A: White privilege is different from having money, and white privilege is different from class privilege. When ‘white privilege’ is discussed, whiteness is not a proxy for wealth. All white people have white privilege, not some or most white people. Saying that all white people have white privilege is not lumping all white people together. It is not denying that individual white people may have other disadvantages due to gender, sexual orientation, physical ability, or class.
Because this idea is often misunderstood when communicated through prose, a mathematical equation may be more accessible and precise for some audiences. Let a person’s total privilege be represented as:
p = Aw + Bx + Cy + Dz + …
where A, B, C, and D are some positive constants,
w is whether or not the person is white (or how much the person can pass for white),
x is whether or not the person is male (or how much the person can pass for male),
y is whether or not the person is heterosexual (or how heterosexual the person is),
z is how much the person is able-bodied.
For all white people, w = 1, and the first term (white privilege) is A.

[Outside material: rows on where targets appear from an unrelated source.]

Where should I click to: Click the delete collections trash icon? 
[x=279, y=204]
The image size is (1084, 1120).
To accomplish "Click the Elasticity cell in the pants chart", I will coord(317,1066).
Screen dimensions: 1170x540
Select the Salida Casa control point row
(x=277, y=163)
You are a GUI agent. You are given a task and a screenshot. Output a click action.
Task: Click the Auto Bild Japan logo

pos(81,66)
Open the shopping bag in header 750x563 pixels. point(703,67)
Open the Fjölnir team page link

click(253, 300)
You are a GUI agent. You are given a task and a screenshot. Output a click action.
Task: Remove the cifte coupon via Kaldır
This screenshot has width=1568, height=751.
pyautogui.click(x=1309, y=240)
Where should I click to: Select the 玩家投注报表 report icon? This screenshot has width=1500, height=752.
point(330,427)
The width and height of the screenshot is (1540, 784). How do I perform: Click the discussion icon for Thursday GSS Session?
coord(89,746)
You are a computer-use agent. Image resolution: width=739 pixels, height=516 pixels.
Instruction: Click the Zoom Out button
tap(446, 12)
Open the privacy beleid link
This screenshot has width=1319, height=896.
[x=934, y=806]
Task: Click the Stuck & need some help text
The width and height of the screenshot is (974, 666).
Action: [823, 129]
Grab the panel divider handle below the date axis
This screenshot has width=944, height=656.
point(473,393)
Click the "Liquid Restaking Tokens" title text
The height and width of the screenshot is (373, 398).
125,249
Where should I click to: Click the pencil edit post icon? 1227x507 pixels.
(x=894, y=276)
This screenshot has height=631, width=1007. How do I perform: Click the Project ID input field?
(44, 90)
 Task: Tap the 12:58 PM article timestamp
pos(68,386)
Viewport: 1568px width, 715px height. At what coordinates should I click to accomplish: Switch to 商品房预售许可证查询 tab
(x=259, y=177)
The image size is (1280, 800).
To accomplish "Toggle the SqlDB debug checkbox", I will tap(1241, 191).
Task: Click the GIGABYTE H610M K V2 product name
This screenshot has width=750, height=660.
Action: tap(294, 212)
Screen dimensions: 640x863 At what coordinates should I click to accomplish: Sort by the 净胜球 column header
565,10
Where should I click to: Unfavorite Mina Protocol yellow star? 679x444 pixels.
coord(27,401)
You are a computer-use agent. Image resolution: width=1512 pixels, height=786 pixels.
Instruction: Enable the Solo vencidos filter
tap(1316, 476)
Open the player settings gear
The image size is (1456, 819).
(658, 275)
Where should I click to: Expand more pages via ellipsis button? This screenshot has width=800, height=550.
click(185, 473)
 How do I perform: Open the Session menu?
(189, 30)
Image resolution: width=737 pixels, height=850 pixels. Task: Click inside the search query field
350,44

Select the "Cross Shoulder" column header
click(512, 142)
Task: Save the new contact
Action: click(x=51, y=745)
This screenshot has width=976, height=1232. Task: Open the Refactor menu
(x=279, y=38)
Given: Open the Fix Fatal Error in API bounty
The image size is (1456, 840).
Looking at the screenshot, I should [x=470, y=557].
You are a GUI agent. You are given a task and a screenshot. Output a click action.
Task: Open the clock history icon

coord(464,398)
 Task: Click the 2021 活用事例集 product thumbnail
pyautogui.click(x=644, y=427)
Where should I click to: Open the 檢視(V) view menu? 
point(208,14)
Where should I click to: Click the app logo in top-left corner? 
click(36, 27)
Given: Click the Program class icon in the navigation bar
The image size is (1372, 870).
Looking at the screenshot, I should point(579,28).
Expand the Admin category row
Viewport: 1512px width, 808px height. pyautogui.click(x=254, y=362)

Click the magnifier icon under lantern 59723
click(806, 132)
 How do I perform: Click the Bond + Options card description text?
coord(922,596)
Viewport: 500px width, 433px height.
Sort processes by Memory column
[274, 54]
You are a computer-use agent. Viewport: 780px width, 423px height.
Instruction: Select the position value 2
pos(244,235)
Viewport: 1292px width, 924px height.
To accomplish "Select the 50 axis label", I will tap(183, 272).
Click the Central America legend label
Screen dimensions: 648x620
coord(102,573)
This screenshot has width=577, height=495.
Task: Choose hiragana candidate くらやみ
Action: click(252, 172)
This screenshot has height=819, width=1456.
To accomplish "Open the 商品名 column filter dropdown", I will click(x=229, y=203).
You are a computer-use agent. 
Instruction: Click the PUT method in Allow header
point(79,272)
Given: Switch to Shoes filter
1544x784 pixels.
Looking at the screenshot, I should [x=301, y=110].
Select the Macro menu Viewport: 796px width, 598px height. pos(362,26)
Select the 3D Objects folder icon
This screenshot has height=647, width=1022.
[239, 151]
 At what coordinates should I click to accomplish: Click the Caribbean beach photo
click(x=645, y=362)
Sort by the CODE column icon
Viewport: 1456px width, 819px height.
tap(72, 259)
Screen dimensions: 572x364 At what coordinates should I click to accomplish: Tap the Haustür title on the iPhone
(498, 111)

For all non-white people, w = 0, and the first term (white privilege) is 0.
Notice that saying that all white people have white privilege is not saying that the total p for every white person is greater than the total p for every non-white person. It just means that every white person has the advantage of A. White privilege is one dimension of privilege, and it holds for all people who are white.
Of course, the above equation is just an expression or model of how white privilege fits together with other privileges, not a proof of the privileges. The purpose of expressing it in an equation is to clear up the misunderstanding that saying that all whites have white privilege is equivalent to saying that all whites are the same.
For more concrete examples of white privilege, refer to the Daily effects of white privilege section of Peggy McIntosh’s “White Privilege: Unpacking the Invisible Knapsack”. (Update: For a 2001 version, see How I Benefit From White Privilege by Laura Douglas.)
One caveat of expressing privilege as the sum of the different dimensions of privilege is that it does not account for the intersection of race and gender, gender and sexual orientation, or multiple combinations of oppression. A person who deals with multiple levels of oppression is actually dealing with something more complex than the sum of its constituent parts.